Bouncing off of the success of their phenomenal first album ‘My Love Is Cool’, Wolf Alice ramp it up to eleven on their explosive second innings ‘Visions of Life’. Released through Dirty Hit records, which is responsible for other pivotal alternative artists such as The 1975, The Japanese House and Pale Waves. This record certainly builds upon their grungy, indie-rock punk image that they are perfecting.
Fronted by the alluring temptress Ellie Roswell, the four-piece rock unit from London found major success in the indie music world with the release of ‘My Love is Cool’ in 2014. Since then, their songs have been featured in many adverts, TV shows and films, most notably appearing in Danny Boyle’s ‘Trainspotting 2’. The telegraph described them as ‘feral’, which seems to be an appropriate summation of the band’s sound on grungy tracks like ‘Giant Peach’, ‘Fluffy’ or ‘Moaning Lisa Smile’. However, tunes such as ‘White Leather’ and ‘Bros’ show a more delicate folk influence on their distinct sound.
The song crescendos and thickens, reflecting the increasing intensity of the singer’s relationship.
In the run up to the publication, I was sceptical about the album. ‘Yuk Foo’ was the first single off the album to be heard by the public. The song is generic and simple popular punk, the type of music that the indie industry has become saturated with in recent years. The lyrics are dull and lack any sense of poetic nuance just like their own opening words, ‘you bore me’. However, the second song that I heard from this album was ‘Don’t Delete the Kisses’. As well as being the best song on the album, the romantic tune has quickly become my favourite work in their growing songbook. The catchy synth motif repeated throughout the pieceis accompanied by a steady drum beat and softy spoken lyrics. Warm chords played on the keyboard float in the background of the mix. The song crescendos and thickens, reflecting the increasing intensity of the singer’s relationship.

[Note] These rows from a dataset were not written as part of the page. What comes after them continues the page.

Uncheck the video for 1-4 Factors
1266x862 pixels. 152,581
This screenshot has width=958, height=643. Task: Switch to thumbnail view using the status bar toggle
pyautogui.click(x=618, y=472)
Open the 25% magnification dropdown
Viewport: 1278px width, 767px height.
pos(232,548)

‘Space and time’ opens with distorted rhythm guitar strummed in the same manner as a Clash song. Roswell bleats out the chorus with all the conviction of the next great voice in rock’n’roll. Joel Amey’s drums smash and crash, propelling the rock song forward. The title track of the album, ‘Visions of Life’ is a dark, slower piece that involves verses of Roswell singing alongside tapping drums and a rather ominous bassline played by Theo Ellis. Coming in at near eight minutes, it is the longest song on the record. Explosive layered guitar riffs make it seem like more of a thrash metal song at times. At other times, the mix is sparse, and the vocal melody creates a psychedelic folk atmosphere. Say what you like about the final song, but it shows Wolf Alice are capable of experimenting and investigating new sounds. Other notable songs on the album are largely instrumental opening song ‘Heavenward’ and ‘Beautifully Unconventional’ with its funky bass line resting behind memorable tinny guitars.
While the album fails to replicate the highs achieved in ‘My Love Is Cool’, it is still worth the listen for Wolf Alice fans. ‘Don’t Delete The Kisses’, in particular, is essentially listening. The artwork of the album speaks of the somewhat, darker and heavier tone that fills the album.